Mother of coronavirus-positive 9-year-old girl ‘waiting for a miracle’ in medical mystery

Three months ago, she was a healthy 9-year-old girl who missed interacting with her classmates and teachers at Wildwood Elementary School.

Now Dorielis Reyes is lying in a hospital bed, attached to wires, cords and a ventilator, a medical mystery to the doctors at Cincinnati Children’s Hospital and other physicians around the world who have been consulted.

Her mother, Doranny Paula, said doctors have said her daughter is in the “process of dying.”

Read those words again: “Process of dying.”

“It’s so hard,” Paula said Thursday afternoon while standing outside her daughter’s hospital room. “You never expect your kid, so young, to get this sick.”

The mother could be heard crying over the phone.

“Waiting for a miracle,” she said. “She could die at any moment.”

The last three months — since her daughter, the oldest of her five children, was admitted into the hospital on May 19 — have been a blur for Paula, 31, who moved from Maryland to Middletown in 2014 to be with her aunt.

Paula never has left her daughter’s side. She sleeps right there in the room with Dorielis, a fourth-grader at Wildwood.

After Dorielis complained the left side of her body was weak and she was having trouble walking, she was taken to the hospital. She was tested for COVID-19 and was positive, her mother said.

Then an MRI showed inflammation on the brain. She was treated for possible multiple sclerosis, but the medications had no effect, her mother said.

Another biopsy was performed on June 19 and that showed Dorielis had vasculitis, inflammation of the blood vessels that occurs when the body’s immune system mistakenly attacks the blood vessel.

After receiving treatments, Dorielis began moving her left arm that had been paralyzed. But another MRI revealed the inflammation in her brain continued growing. She suffered from severe headaches, had an epileptic seizure on July 19 and was admitted into the Intensive Care Unit.

“Don’t know what’s next,” her mother said.

The Middletown community has responded to the needs of the family.
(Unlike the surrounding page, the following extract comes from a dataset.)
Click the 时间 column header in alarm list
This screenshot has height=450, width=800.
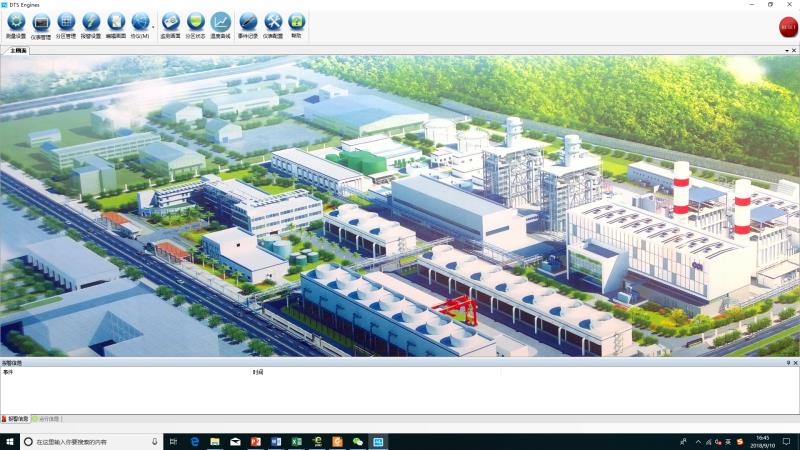(258, 372)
Days after Paula established a GoFundMe account, her $15,000 goal was exceeded by $1,000 through more than 400 donations.

Chris Rehmert, Dorielis’ homeroom, math and science teacher, has been in the district for 29 years. She has seen the community rally behind its residents before.

“This city has a heart of gold, a heart of Middie purple,” she said.

Another Wildwood teacher, Taylor Williamson, said Dorielis possesses a “sweet, positive and bubbly” personality. As a teacher, Williamson, in her fifth year, also tries to highlight the potential in her students.

“She is one of those who has a passion for school, a passion for learning,” Williamson said. “I just hope that we get a chance to see her potential get realized.”

Paula said she remembers intimate mother-daughter conversations they shared even before Dorielis was sick.

“She always said, ‘I’m going to be with Jesus,‘” her mother said. “I want to go be with Jesus. I want to go first.”